Custom benchmark filling an evaluation gap: Unified-Bench measures the "degree of unification" directly via closed-loop reconstruction, which is more aligned with the objective than independently evaluating image realism or caption fidelity, making it highly reusable for future unification models.

Limitations & Future Work¶

Bounded by generator capacity limit: The authors explicitly acknowledge that the gains on the understanding side are constrained by the current generator's imperfect reconstruction, which can inject negative feedback into the encoder. A stronger generator would raise the performance ceiling of this loop.
Degradation in OCR / document / text-image retrieval tasks: Because the reconstruction reward favors global semantic coherence over verbatim precision, it is disadvantageous for dense text recognition scenes. Caution or specialized task constraints may be necessary in practice.
Reward dependency on CLIP features: The similarity metric relies on CLIP cosine similarity, which might inherit CLIP's inherent semantic biases (such as sensitivity to texture/layout but insensitivity to precise counting or text elements). Employing stronger similarity metrics or multi-backbone ensembles could mitigate this trade-off.
GRPO objective formula is missing in the public version (referenced as Eq.(??)); implementation efforts must verify clipping and KL details against the official repository. ⚠️ Subject to the original text.

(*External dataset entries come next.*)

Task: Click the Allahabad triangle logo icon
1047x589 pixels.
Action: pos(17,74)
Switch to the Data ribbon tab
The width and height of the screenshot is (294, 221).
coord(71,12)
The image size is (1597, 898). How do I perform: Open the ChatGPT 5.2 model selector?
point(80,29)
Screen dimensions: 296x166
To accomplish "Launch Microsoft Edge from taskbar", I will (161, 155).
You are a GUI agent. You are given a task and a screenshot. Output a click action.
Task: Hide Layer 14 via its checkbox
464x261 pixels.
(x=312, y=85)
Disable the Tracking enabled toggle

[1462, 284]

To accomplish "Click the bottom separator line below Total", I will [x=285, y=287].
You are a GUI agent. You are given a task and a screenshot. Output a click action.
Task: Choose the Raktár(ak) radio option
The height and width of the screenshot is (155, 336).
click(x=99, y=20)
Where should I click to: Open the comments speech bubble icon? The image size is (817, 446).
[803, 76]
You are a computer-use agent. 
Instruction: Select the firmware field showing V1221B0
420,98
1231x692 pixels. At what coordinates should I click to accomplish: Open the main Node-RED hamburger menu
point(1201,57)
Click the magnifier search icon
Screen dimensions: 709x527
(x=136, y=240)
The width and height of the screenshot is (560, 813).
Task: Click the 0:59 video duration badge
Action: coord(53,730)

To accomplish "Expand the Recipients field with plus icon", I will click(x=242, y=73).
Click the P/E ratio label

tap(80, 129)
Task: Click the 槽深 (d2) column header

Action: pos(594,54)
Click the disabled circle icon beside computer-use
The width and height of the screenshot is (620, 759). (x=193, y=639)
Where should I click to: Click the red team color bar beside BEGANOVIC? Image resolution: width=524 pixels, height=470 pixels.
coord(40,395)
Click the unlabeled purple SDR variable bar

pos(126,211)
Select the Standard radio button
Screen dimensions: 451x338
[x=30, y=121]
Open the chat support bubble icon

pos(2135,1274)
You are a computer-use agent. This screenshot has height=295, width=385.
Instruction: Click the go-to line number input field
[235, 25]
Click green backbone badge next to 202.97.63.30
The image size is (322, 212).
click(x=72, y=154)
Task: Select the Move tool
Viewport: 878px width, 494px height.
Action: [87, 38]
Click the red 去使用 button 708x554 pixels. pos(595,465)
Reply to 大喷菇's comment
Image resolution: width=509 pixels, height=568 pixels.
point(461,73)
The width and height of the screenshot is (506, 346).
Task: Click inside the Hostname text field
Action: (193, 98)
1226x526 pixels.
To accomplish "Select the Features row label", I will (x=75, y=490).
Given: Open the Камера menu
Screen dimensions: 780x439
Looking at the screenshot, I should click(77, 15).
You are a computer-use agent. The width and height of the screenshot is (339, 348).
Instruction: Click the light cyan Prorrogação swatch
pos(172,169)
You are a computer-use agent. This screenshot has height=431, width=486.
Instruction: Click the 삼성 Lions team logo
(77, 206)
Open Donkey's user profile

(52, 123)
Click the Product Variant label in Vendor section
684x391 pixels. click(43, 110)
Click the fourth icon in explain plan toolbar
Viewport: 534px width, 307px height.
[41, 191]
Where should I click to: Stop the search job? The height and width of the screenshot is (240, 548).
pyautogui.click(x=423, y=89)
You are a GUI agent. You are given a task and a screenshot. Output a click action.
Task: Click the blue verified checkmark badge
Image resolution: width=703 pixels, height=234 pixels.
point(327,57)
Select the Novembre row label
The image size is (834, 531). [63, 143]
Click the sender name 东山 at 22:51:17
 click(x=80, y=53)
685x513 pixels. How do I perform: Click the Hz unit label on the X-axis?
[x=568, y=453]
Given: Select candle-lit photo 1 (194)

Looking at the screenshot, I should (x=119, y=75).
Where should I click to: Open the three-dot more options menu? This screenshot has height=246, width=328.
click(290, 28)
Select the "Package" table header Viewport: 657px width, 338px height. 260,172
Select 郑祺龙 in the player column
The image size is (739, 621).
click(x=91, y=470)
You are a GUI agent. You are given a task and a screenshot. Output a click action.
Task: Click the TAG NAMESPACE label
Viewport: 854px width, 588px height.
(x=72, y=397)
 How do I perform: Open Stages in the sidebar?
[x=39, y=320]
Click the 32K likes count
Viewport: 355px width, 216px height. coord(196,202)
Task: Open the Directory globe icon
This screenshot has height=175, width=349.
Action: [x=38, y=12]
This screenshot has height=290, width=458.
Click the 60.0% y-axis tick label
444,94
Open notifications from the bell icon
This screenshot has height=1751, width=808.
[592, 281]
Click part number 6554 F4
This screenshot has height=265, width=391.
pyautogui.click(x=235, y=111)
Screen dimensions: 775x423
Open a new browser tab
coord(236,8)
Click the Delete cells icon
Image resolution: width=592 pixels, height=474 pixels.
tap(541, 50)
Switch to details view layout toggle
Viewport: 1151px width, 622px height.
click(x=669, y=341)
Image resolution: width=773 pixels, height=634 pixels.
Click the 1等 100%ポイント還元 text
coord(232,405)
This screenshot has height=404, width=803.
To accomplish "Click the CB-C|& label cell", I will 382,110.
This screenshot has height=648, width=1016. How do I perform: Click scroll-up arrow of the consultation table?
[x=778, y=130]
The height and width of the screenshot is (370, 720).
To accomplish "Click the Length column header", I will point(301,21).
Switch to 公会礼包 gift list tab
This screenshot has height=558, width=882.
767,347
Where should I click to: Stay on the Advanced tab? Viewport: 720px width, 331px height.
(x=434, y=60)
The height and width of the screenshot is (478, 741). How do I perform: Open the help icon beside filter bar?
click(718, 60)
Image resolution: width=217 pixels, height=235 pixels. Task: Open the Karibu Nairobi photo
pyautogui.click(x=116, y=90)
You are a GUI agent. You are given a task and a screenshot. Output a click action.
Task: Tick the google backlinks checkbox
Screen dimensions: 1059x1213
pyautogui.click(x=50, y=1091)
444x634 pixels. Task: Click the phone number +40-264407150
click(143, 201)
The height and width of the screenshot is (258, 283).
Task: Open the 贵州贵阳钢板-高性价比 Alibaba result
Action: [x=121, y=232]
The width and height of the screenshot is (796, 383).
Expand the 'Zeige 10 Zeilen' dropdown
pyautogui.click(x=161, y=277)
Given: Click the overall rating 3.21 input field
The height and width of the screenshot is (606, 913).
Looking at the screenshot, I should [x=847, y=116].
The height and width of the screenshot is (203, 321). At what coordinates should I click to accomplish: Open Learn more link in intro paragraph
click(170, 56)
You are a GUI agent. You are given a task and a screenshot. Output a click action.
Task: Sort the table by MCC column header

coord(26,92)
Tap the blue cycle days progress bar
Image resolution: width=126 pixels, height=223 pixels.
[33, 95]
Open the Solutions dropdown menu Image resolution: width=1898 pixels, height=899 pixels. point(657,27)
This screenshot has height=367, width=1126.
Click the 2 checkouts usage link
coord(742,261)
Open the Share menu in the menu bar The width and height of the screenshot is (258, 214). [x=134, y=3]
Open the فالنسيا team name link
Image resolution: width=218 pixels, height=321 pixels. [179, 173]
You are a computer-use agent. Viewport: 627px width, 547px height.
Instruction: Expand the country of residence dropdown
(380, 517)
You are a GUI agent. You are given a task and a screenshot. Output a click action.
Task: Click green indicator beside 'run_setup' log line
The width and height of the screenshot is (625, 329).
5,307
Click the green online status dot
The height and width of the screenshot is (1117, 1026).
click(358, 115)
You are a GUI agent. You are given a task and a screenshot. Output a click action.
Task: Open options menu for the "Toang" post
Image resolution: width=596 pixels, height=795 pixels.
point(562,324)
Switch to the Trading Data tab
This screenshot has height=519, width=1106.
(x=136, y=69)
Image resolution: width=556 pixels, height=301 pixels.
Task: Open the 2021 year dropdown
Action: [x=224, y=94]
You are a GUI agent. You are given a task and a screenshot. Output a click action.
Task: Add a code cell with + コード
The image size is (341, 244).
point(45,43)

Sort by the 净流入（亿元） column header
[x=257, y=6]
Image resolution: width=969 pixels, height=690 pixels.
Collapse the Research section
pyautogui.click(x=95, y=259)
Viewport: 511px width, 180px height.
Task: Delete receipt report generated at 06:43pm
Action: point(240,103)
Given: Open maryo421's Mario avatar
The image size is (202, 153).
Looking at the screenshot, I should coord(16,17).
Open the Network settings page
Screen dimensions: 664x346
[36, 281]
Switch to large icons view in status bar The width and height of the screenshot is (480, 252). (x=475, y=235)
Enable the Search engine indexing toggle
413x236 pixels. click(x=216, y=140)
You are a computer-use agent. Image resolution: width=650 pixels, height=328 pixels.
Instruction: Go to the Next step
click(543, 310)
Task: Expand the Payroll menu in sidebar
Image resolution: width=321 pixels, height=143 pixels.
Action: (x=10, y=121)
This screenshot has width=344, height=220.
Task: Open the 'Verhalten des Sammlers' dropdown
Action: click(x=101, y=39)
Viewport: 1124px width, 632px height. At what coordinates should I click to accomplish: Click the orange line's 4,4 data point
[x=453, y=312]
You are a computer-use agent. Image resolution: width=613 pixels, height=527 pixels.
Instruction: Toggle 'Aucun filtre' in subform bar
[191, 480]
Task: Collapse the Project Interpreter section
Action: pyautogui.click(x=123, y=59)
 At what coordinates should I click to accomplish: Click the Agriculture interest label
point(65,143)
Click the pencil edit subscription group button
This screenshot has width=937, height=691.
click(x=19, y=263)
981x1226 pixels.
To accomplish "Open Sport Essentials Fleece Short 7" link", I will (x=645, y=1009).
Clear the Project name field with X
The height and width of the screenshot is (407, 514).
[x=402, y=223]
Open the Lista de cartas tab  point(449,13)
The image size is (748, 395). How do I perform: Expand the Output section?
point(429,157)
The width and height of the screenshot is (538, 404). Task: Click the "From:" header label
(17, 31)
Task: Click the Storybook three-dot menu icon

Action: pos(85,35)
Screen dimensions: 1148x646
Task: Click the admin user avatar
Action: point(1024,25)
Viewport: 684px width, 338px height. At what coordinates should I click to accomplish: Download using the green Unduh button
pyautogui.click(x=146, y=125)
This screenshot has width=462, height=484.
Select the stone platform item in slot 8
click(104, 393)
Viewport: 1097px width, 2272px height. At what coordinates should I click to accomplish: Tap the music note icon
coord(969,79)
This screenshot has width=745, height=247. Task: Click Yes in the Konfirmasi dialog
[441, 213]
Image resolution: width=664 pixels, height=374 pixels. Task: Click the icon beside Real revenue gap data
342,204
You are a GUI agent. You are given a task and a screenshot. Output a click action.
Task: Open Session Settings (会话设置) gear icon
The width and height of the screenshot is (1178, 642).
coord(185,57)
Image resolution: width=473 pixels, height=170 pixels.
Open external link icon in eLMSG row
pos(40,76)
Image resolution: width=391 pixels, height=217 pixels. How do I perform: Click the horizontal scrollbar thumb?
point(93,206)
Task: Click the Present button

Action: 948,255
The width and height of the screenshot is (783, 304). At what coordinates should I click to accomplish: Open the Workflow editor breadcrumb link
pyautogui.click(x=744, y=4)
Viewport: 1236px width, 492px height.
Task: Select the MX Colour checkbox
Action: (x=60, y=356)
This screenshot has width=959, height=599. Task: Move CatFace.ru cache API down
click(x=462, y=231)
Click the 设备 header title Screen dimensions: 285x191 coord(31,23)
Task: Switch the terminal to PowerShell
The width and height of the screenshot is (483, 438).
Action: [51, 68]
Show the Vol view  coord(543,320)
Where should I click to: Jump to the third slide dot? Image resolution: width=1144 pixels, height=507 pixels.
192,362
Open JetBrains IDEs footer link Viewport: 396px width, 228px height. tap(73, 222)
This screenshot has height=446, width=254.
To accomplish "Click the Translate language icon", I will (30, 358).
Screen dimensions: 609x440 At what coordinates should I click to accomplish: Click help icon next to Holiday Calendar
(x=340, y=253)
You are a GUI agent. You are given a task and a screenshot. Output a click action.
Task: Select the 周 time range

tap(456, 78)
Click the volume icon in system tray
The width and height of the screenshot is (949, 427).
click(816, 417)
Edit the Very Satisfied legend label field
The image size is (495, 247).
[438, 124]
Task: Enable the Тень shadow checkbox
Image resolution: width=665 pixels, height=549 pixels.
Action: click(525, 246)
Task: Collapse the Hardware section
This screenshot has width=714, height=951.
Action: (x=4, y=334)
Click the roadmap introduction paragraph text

vs. Decoupled UMMs (e.g., works training understanding/generation separately): These approaches train the two ends separately to avoid mutual damage, sacrificing cross-task synergy. This work does the opposite, using a closed-loop reconstruction to share a single objective and facilitate mutual improvement, demonstrating that unification can indeed yield verifiable gains.
vs. T2I-R1 / AR-GRPO: These works also use RL to improve autoregressive image generation, but their rewards come from external alignment/aesthetic signals, optimizing only the generation side. In contrast, this work's reward is the similarity between the input and reconstructed images, allowing for the simultaneous optimization of both understanding and generation.
vs. UMM backbones like Janus-Pro / UniWorld: This work does not propose a new architecture but rather a general post-training framework that can be directly applied to existing UMMs to boost performance, acting as a complementary rather than competing method.

Rating¶

Novelty: ⭐⭐⭐⭐⭐ Reconceptualizing unified multimodality as an Auto-Encoder and optimizing with reconstruction RL is a fresh and practical approach that resolves the persistent training mutual-degradation challenge.
Experimental Thoroughness: ⭐⭐⭐⭐ Covers understanding, generation, and unification benchmarks, evaluates two architectures, and introduces a custom benchmark, showcasing a complete chain of evidence. Note that the small understanding gain and OCR trade-off are honestly analyzed, leaving room for future improvements.
Writing Quality: ⭐⭐⭐⭐ Clear motivation and straightforward criteria, though the missing equations in the public version are a minor downside.
Value: ⭐⭐⭐⭐⭐ A general post-training framework that can be applied out-of-the-box to enhance existing UMMs. The "reconstruction as a proxy for understanding" concept is highly transferable to other encoder-decoder tasks.